Aim —
Rewrite the rows below, changing "field label" to "text box" and leaving everything else unchanged.

○ ○ ○

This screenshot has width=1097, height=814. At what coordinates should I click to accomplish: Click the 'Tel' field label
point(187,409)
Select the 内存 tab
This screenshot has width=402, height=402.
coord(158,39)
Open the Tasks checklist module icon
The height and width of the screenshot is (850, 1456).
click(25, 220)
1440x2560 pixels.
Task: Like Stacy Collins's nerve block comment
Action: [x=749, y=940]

○ ○ ○

Solution for this problem —
This screenshot has width=1097, height=814. At what coordinates should I click to accomplish: Click the 'Tel' text box
point(187,409)
Select the 内存 tab
This screenshot has width=402, height=402.
coord(158,39)
Open the Tasks checklist module icon
The height and width of the screenshot is (850, 1456).
click(25, 220)
1440x2560 pixels.
Task: Like Stacy Collins's nerve block comment
Action: [x=749, y=940]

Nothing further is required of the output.